SELECTED PASSAGE
______
The different type of Spark functions (custom transformations, column functions, UDFs)

Spark code can be organized in custom transformations, column functions, or user defined functions (UDFs).

Here’s how the different functions should be used in general:

  1. Use custom transformations when writing to adding / removing columns or rows from a DataFrame
  2. Use Column functions when you need a custom Spark SQL function that can be defined with the native Spark API
  3. Use native functions (aka Catalyst expressions) when you want high performance execution
  4. Use UDFs when the native Spark API isn’t sufficient and you can’t express the logic you need with Column functions

Custom Transformations

val df = List(
("joao"),
("gabriel")
).toDF("first_name")

val df2 = df.withColumn(
"greeting",
lit("HEY!")
)

val df3 = df2.withColumn(
"fav_activity",
lit("surfing")
)

df3.show()
+----------+--------+------------+
|first_name|greeting|fav_activity|
+----------+--------+------------+
| joao| HEY!| surfing|
| gabriel| HEY!| surfing|
+----------+--------+------------+

Let’s refactor this code with custom transformations and see how these can be executed to yield the same result.

def withGreeting()(df: DataFrame): DataFrame = {
df.withColumn(
"greeting",
lit("HEY!")
)
}

def withFavActivity()(df: DataFrame): DataFrame = {
df.withColumn(
"fav_activity",
lit("surfing")
)
}
val df = List(
("joao"),
("gabriel")
).toDF("first_name")

df
.transform(withGreeting())
.transform(withFavActivity())
.show()
+----------+--------+------------+
|first_name|greeting|fav_activity|
+----------+--------+------------+
| joao| HEY!| surfing|
| gabriel| HEY!| surfing|
+----------+--------+------------+

The custom transformations eliminate the order dependent variable assignments and create code that’s easily testable 😅

Here’s the generic method signature for custom transformations.
______
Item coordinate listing

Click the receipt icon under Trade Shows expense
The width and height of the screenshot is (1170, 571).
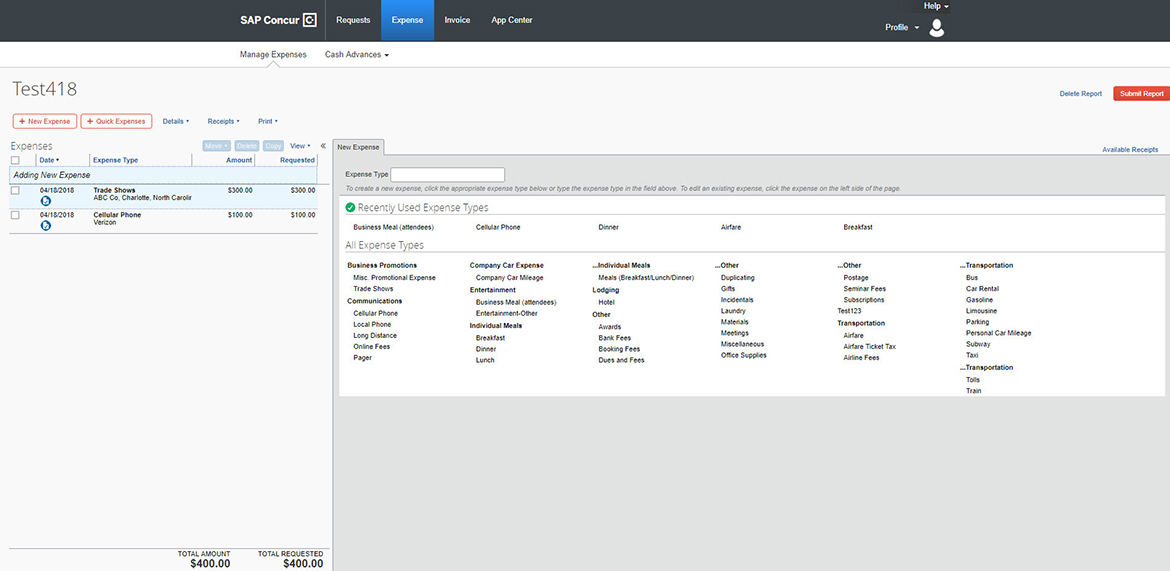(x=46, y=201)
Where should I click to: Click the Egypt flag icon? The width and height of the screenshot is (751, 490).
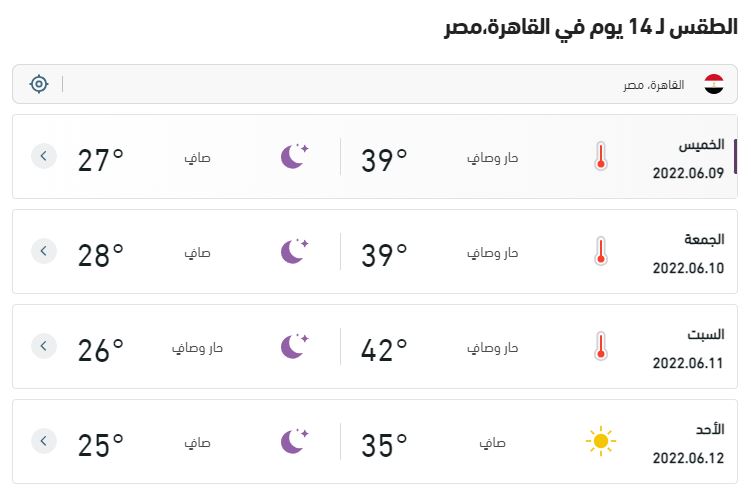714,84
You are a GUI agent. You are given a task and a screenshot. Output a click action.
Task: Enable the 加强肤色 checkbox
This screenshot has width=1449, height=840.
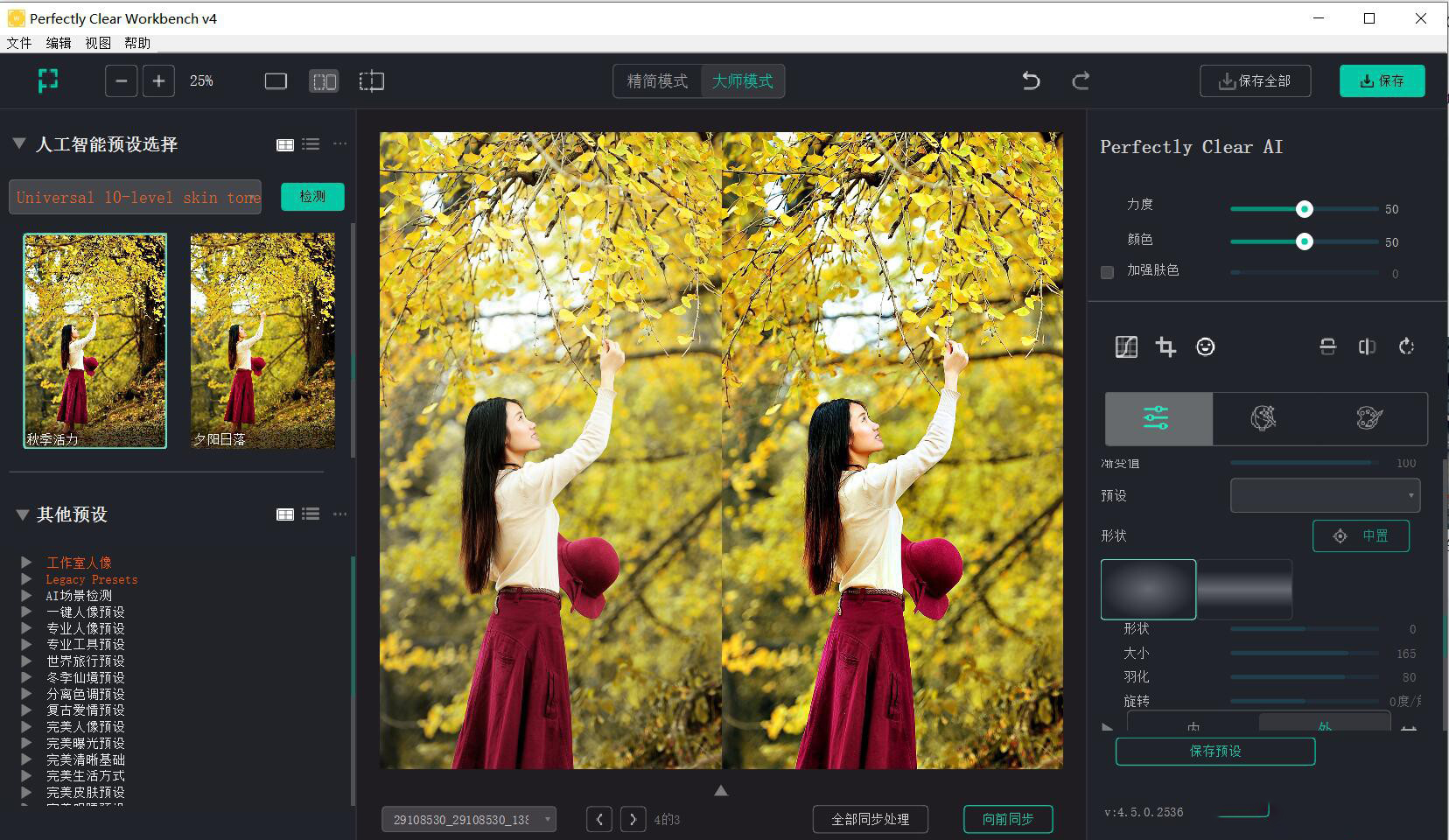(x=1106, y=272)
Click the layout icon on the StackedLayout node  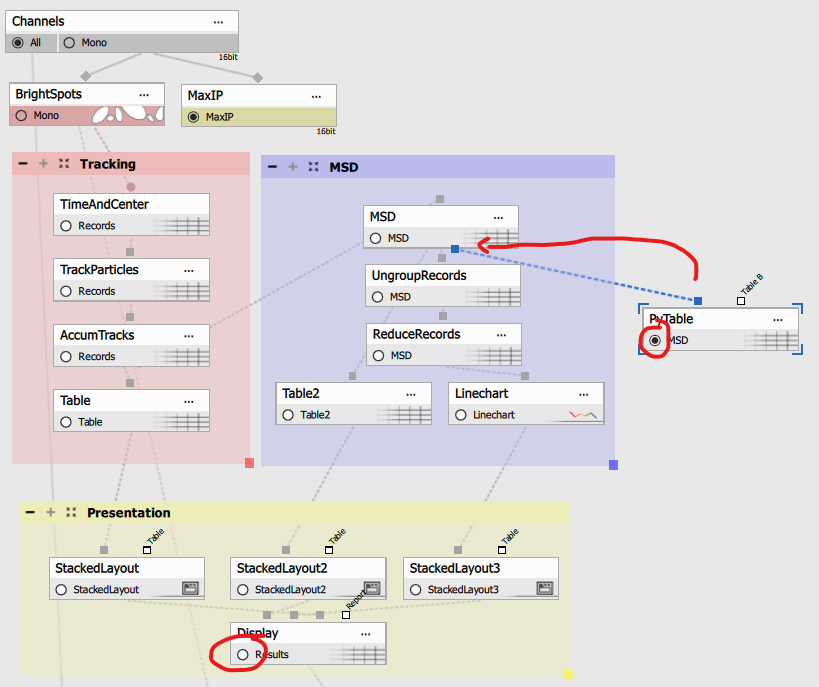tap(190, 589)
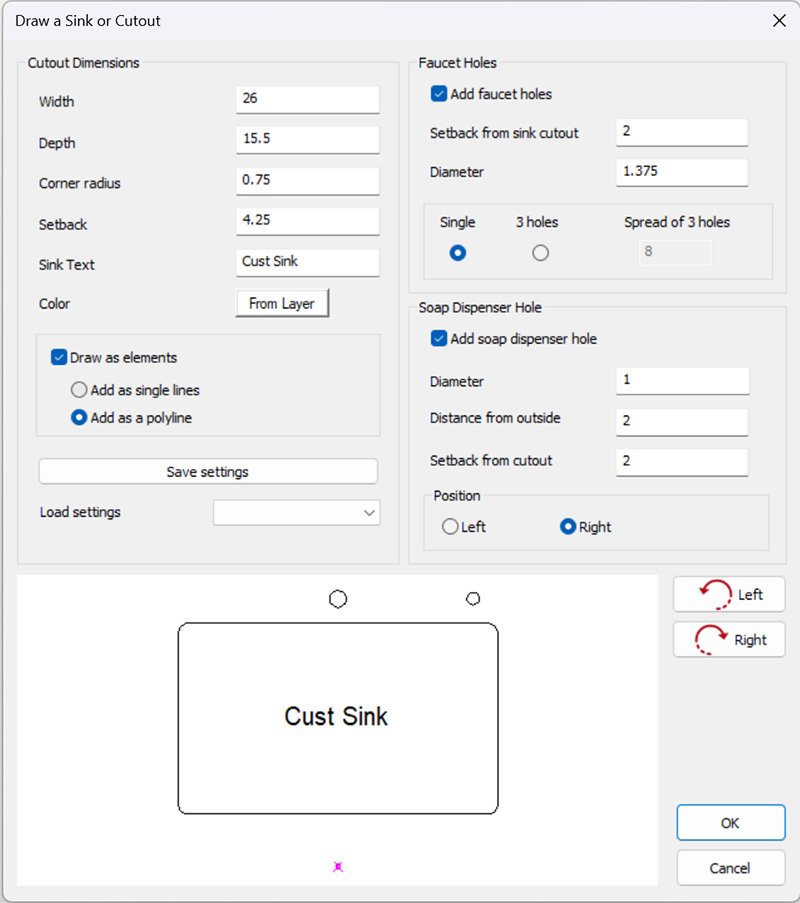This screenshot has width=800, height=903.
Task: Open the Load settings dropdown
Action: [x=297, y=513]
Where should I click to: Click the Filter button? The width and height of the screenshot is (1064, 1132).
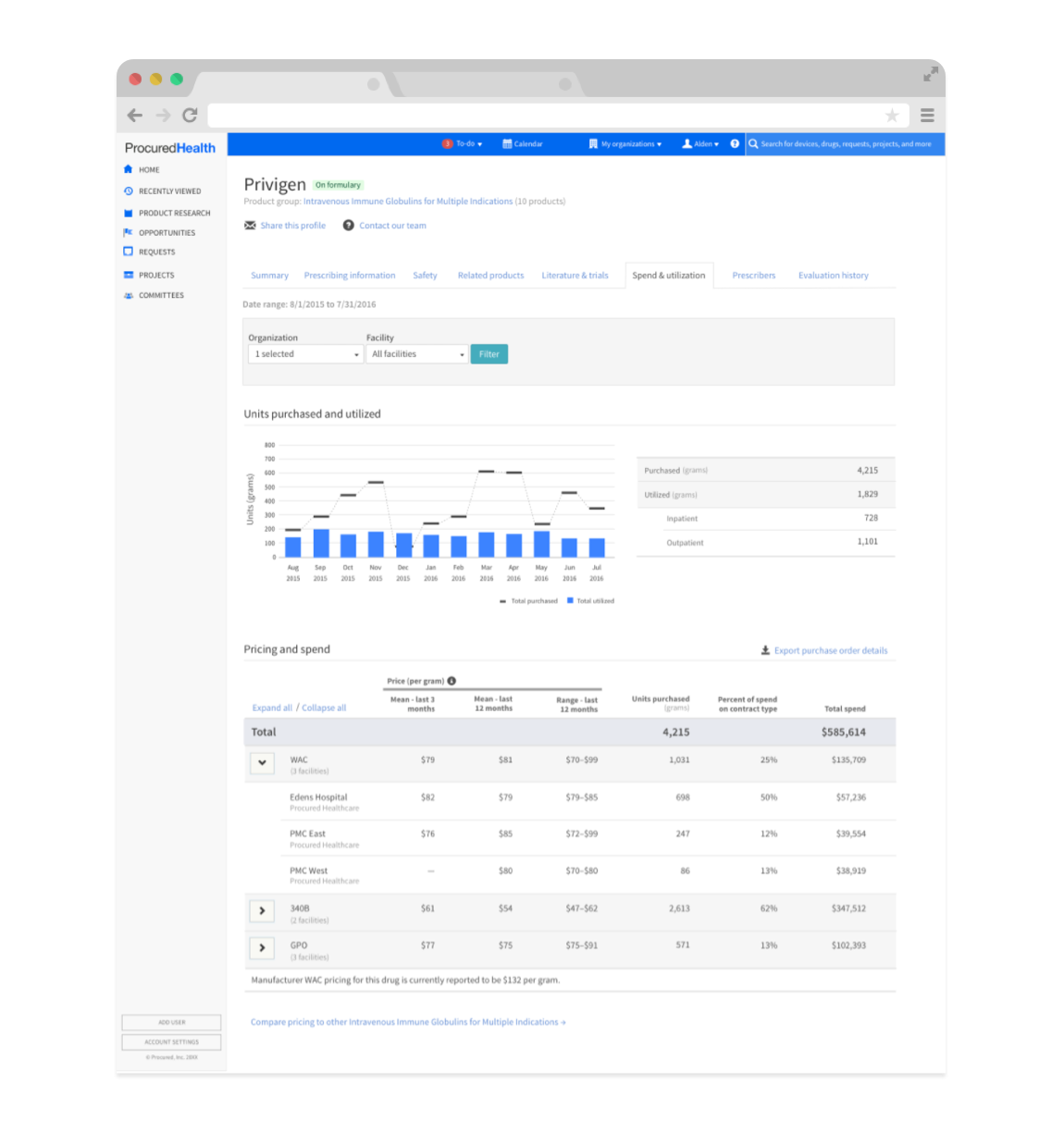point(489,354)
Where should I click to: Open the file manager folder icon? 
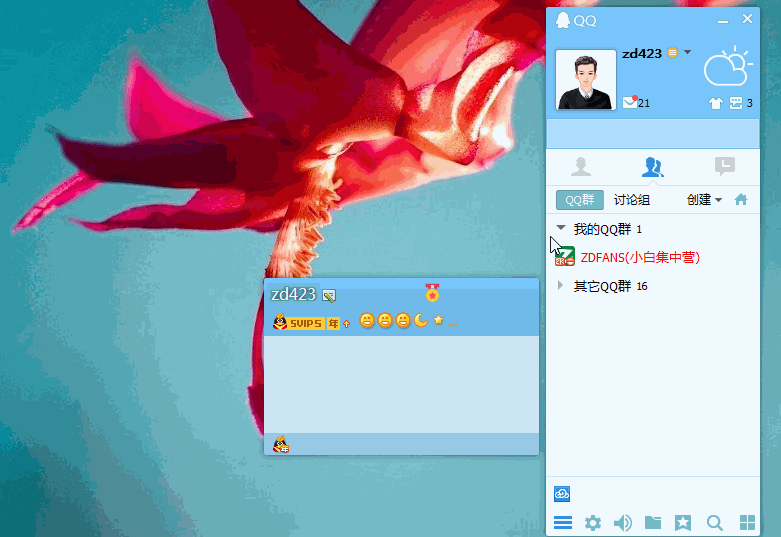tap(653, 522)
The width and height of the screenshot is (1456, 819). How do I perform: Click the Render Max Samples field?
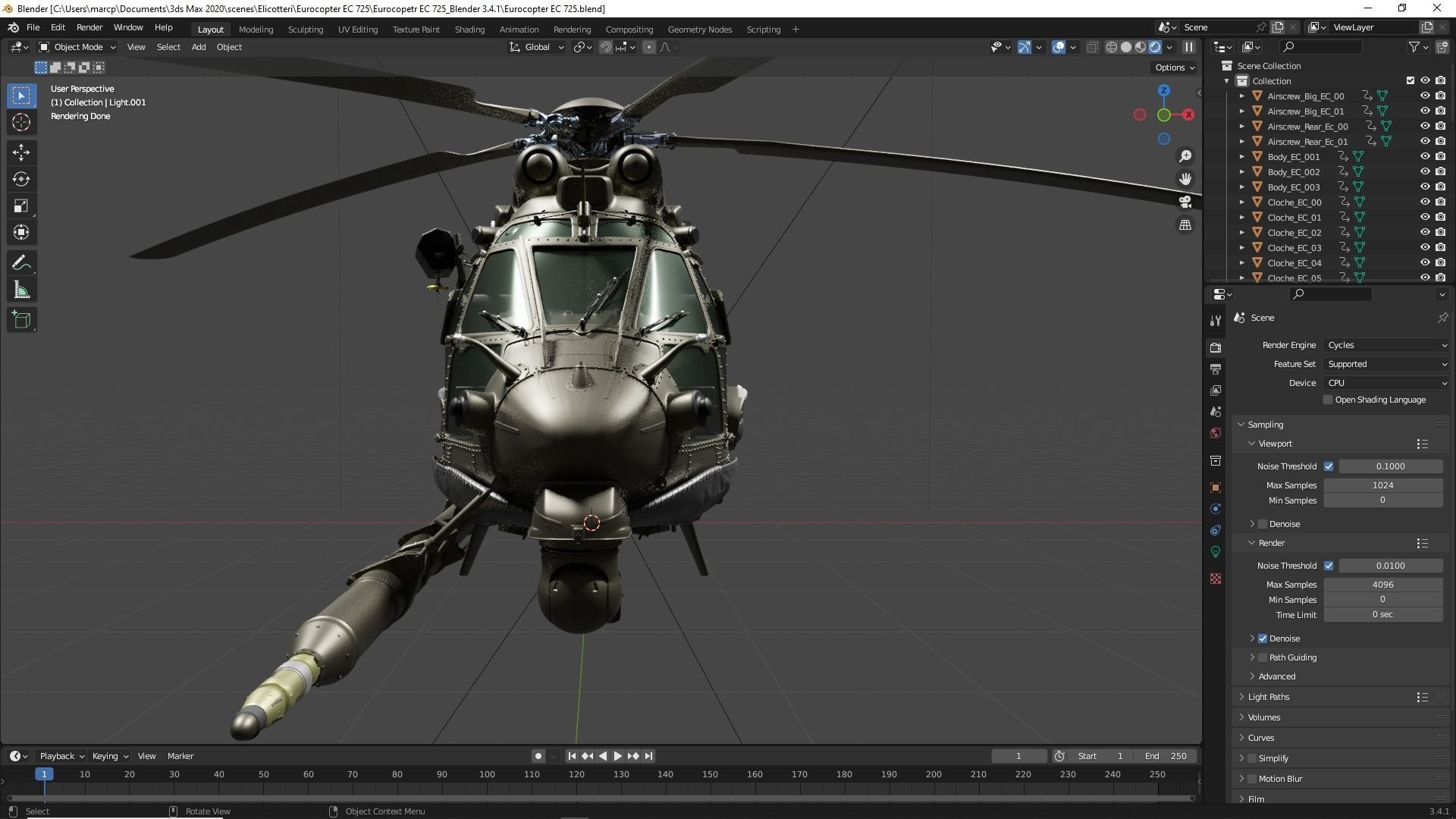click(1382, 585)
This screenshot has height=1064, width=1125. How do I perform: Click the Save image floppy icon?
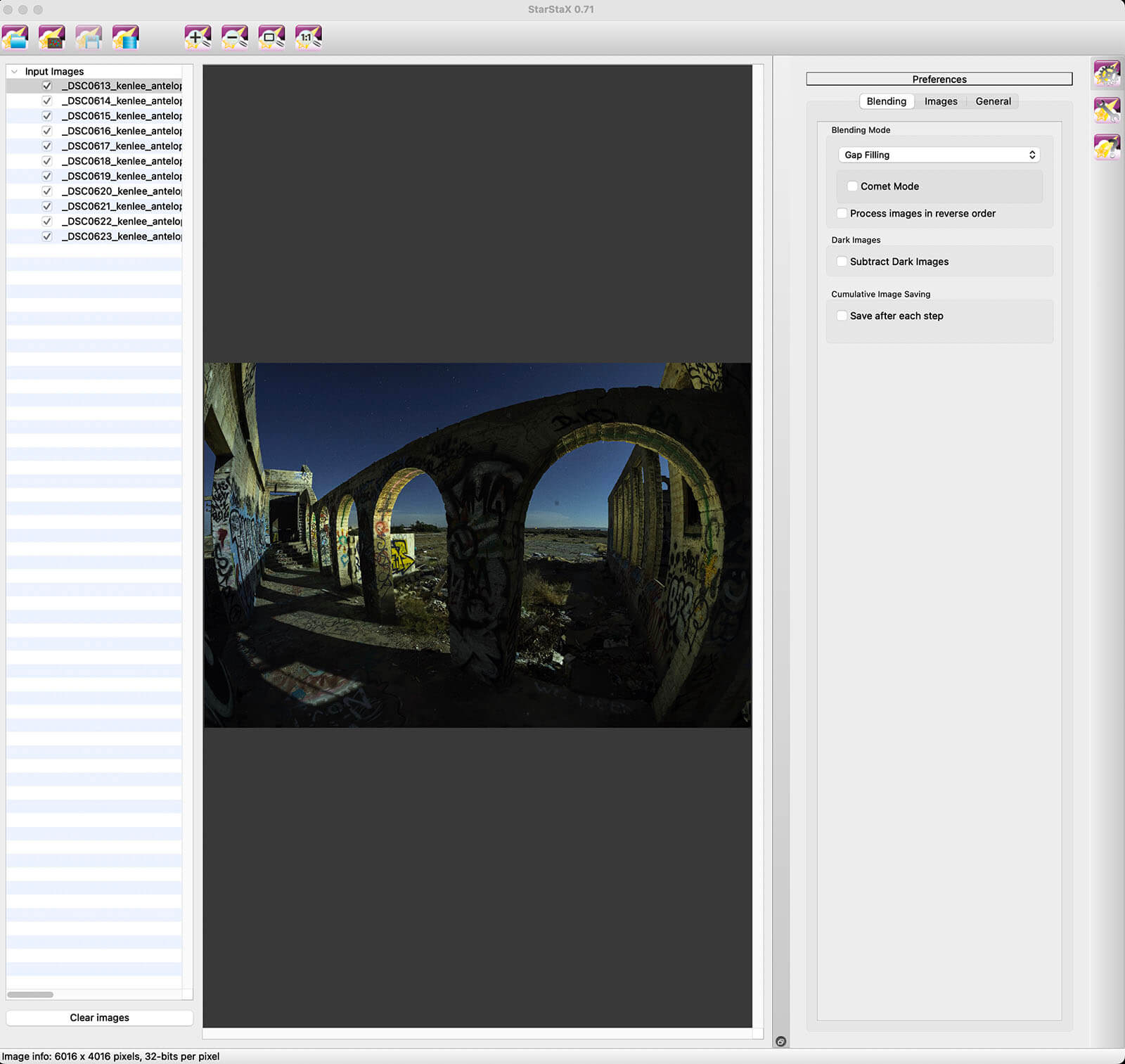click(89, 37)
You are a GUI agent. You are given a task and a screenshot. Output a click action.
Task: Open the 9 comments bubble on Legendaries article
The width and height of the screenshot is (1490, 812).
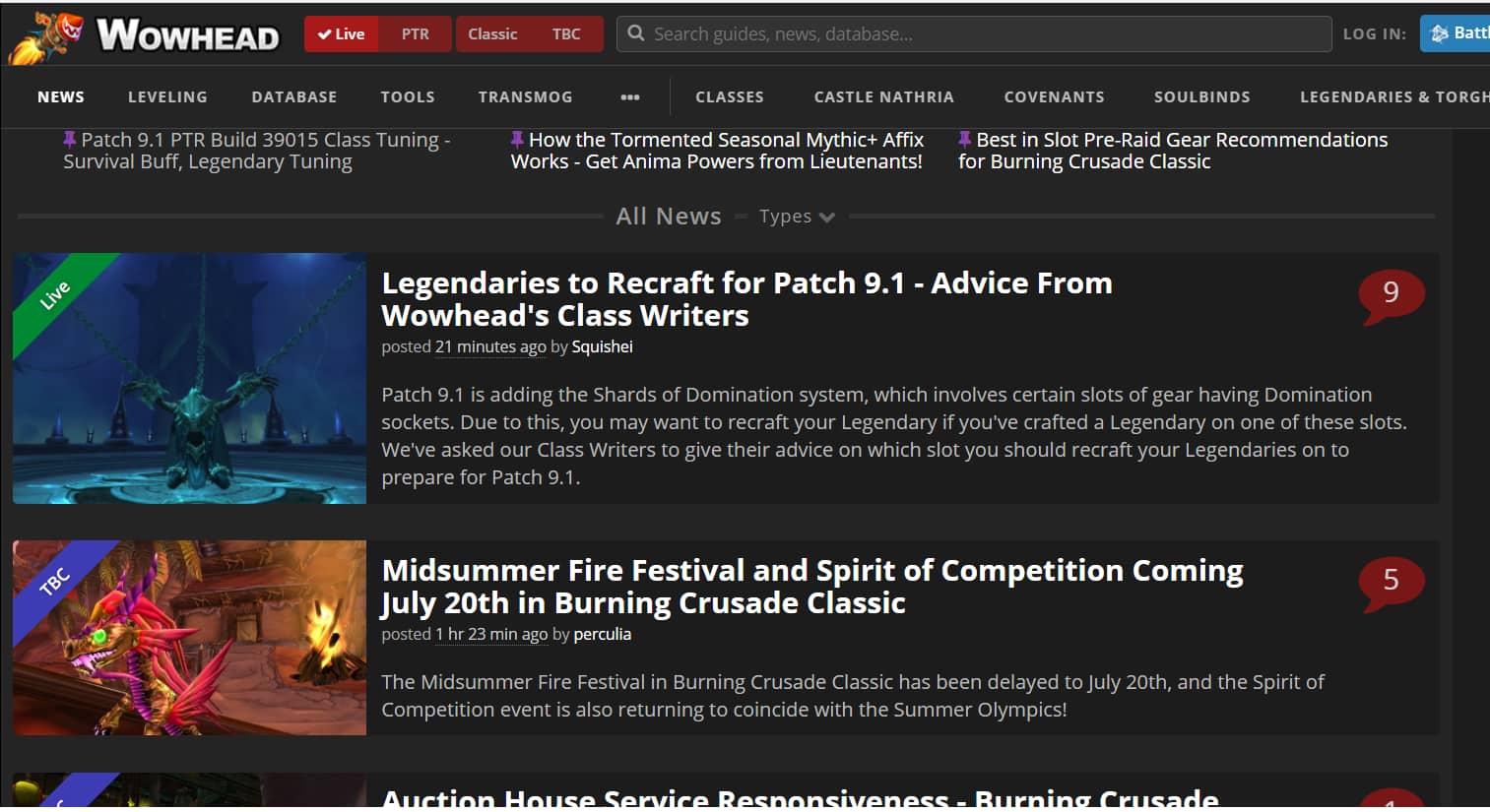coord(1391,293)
______
ACTIONS TO TAKE
**A)** Please sum up the article on Spark function types in two sentences.
**B)** Convert the item coordinate listing into a Markdown table with the columns Row and Line. Start at the beginning of the listing and go through the line containing "(x=1106, y=272)", skip blank lines, and leave the pictures out.

THE REPLIES
**A)** Spark code can be organized in custom transformations for adding or removing columns or rows, Column functions for custom Spark SQL functions defined with the native Spark API, native functions for high-performance execution, and UDFs when neither the native API nor Column functions can express the needed logic. The article refactors chained withColumn assignments into custom transformations run with transform, which gives the same result while eliminating order-dependent variable assignments and producing easily testable code.

**B)**
| Row | Line |
|---|---|
| 1 | Click the receipt icon under Trade Shows expense |
| 2 | The width and height of the screenshot is (1170, 571). |
| 3 | (x=46, y=201) |
| 4 | Where should I click to: Click the Egypt flag icon? The width and height of the screenshot is (751, 490). |
| 5 | 714,84 |
| 6 | You are a GUI agent. You are given a task and a screenshot. Output a click action. |
| 7 | Task: Enable the 加强肤色 checkbox |
| 8 | This screenshot has width=1449, height=840. |
| 9 | (x=1106, y=272) |